MATERIALS PROVIDED.
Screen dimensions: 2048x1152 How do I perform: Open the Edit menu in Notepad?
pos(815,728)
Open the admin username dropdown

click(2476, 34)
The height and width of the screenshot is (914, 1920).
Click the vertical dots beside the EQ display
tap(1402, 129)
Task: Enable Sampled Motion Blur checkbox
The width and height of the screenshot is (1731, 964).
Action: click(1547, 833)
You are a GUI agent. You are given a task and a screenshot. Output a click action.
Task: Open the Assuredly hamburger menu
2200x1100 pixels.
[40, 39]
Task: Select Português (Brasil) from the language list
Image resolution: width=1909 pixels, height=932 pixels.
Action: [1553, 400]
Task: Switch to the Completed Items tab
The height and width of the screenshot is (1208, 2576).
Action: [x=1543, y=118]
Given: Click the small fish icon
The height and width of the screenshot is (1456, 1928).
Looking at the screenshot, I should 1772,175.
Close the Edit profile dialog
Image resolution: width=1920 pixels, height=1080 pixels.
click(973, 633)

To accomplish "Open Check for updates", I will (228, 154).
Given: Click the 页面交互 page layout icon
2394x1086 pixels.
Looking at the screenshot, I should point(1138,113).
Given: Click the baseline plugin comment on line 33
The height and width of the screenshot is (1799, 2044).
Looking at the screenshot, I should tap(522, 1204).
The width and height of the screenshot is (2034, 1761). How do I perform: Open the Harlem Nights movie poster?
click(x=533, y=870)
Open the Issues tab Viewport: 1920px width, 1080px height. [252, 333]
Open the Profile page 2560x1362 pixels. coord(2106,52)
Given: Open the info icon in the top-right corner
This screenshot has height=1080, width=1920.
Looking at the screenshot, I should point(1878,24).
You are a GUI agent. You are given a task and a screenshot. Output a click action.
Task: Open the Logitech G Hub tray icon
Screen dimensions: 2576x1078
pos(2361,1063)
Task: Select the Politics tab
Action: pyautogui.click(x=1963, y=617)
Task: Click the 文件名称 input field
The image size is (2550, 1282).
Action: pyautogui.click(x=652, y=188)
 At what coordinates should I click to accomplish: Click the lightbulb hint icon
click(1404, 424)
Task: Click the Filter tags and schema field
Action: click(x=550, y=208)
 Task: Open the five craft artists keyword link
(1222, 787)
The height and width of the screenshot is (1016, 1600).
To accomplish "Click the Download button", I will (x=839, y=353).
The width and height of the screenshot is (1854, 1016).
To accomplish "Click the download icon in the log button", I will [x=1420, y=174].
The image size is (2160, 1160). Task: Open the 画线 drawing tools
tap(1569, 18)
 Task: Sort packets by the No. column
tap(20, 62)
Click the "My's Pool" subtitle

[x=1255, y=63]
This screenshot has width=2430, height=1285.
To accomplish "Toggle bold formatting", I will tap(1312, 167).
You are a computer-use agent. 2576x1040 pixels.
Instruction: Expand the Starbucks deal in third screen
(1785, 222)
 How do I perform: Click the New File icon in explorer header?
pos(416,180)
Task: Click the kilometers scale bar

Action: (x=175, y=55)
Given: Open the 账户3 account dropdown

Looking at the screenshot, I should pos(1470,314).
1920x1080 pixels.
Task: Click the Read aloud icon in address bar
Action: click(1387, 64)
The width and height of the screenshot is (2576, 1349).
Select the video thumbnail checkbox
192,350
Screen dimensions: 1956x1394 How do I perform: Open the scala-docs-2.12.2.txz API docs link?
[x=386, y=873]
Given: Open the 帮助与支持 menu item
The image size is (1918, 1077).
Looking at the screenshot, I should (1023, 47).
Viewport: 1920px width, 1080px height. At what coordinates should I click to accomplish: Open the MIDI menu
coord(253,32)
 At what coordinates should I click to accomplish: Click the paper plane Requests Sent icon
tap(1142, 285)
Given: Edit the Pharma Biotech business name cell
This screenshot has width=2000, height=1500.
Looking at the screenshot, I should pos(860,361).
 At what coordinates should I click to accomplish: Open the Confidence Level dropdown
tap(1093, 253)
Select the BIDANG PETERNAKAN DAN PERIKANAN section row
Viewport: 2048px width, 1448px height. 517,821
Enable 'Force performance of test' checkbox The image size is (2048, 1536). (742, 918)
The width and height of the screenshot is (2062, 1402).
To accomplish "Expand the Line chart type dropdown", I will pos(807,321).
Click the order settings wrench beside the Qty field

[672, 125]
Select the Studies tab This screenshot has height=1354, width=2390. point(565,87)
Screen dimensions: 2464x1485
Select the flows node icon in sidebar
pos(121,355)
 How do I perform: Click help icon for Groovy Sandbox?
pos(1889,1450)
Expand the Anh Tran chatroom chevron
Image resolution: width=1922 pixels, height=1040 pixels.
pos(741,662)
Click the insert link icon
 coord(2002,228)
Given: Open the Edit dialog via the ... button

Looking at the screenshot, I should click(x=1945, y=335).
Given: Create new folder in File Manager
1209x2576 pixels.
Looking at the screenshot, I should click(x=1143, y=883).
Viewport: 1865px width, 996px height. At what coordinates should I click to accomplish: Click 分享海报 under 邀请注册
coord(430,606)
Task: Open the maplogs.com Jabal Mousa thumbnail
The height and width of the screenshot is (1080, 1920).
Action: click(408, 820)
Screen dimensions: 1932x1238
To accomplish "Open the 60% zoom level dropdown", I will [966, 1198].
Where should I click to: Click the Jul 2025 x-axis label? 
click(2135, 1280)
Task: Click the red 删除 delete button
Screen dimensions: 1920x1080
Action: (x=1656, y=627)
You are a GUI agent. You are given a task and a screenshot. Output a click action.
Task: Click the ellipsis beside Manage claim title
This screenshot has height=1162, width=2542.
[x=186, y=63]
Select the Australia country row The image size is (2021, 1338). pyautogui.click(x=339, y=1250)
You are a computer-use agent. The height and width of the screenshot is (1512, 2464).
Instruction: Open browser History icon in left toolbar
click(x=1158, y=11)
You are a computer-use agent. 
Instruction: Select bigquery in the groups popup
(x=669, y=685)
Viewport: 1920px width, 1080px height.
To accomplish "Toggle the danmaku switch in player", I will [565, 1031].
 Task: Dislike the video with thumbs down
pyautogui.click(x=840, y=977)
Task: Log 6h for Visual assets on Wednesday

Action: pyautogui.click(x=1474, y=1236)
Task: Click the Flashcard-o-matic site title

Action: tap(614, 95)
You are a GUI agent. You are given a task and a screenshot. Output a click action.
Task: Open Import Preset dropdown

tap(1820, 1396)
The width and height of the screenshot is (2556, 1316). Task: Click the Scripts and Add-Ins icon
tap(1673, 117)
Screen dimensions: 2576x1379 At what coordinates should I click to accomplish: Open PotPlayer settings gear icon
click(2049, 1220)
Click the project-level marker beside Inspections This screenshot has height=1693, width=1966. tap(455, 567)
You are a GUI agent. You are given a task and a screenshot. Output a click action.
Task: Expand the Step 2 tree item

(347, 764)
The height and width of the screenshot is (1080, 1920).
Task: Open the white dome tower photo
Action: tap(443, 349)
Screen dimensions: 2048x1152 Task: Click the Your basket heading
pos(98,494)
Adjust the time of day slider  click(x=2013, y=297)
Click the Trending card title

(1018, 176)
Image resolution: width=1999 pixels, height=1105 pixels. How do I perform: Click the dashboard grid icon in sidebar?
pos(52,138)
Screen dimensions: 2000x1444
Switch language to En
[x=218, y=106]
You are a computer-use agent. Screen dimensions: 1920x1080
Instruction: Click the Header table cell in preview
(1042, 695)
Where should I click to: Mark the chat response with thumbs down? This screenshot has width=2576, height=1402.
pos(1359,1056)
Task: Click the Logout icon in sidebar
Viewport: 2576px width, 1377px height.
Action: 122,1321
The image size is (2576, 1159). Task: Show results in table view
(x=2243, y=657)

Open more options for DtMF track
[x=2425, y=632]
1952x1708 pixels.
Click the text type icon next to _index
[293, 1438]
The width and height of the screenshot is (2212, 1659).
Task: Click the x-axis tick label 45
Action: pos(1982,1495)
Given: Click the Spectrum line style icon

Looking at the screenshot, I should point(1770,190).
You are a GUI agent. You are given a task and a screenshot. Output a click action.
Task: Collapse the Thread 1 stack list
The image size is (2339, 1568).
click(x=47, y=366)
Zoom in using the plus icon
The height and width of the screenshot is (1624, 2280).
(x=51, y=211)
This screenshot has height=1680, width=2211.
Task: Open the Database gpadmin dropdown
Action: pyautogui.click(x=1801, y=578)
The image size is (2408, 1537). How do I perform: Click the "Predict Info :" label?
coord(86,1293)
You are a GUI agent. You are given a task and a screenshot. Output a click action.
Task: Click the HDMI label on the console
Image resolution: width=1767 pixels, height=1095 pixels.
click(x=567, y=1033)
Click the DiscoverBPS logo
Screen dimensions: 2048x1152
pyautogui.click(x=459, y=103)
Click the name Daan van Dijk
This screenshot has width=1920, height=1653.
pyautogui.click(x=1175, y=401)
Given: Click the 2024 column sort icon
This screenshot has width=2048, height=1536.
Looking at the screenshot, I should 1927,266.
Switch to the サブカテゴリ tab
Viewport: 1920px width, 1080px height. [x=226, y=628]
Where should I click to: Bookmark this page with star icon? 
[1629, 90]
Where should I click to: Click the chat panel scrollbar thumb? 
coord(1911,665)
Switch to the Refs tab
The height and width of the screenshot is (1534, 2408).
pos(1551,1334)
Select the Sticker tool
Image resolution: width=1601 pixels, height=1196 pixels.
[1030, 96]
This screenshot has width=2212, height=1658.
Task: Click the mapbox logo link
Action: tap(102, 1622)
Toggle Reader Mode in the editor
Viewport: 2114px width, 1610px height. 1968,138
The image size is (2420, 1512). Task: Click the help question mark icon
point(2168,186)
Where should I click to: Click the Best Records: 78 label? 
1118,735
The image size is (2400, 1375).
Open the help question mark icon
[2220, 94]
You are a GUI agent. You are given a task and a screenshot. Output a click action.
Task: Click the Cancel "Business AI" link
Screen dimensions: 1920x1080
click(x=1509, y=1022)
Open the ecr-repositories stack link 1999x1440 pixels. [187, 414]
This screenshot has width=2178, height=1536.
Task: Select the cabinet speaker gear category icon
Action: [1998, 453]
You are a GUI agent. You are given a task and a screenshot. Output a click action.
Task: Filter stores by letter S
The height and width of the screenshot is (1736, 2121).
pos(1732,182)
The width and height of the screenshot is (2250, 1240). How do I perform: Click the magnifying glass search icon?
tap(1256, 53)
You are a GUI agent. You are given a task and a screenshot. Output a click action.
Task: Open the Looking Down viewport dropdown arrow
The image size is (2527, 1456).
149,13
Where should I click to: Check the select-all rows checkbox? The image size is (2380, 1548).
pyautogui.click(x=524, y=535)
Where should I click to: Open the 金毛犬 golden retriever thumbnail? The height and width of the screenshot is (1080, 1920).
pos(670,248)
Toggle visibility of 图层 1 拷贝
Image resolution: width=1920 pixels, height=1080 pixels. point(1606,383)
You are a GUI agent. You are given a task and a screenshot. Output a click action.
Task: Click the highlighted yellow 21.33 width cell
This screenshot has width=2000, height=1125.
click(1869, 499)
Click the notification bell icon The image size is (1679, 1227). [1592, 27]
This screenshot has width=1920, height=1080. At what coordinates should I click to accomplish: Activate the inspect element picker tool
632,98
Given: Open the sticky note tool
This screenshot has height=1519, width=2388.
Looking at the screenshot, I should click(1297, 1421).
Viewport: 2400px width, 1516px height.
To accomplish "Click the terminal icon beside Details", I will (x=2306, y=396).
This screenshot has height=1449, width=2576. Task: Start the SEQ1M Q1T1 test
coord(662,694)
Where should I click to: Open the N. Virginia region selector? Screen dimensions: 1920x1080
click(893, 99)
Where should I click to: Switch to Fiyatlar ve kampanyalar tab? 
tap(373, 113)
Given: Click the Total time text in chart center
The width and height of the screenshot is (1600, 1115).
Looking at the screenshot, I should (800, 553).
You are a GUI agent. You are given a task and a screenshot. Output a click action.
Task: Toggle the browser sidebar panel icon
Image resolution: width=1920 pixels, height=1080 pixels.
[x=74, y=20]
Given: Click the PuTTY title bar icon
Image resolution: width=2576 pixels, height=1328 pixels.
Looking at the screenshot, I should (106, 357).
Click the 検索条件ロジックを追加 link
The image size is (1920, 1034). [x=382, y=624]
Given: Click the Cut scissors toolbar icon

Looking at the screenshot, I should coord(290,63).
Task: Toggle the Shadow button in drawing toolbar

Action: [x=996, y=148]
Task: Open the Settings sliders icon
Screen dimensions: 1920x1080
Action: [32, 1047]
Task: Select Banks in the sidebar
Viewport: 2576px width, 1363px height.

YOUR OBJECTIVE.
Using the records above, find and show each line with the string "Enable".

WRITTEN ANSWER.
Task: Enable Sampled Motion Blur checkbox
Enable 'Force performance of test' checkbox The image size is (2048, 1536). (742, 918)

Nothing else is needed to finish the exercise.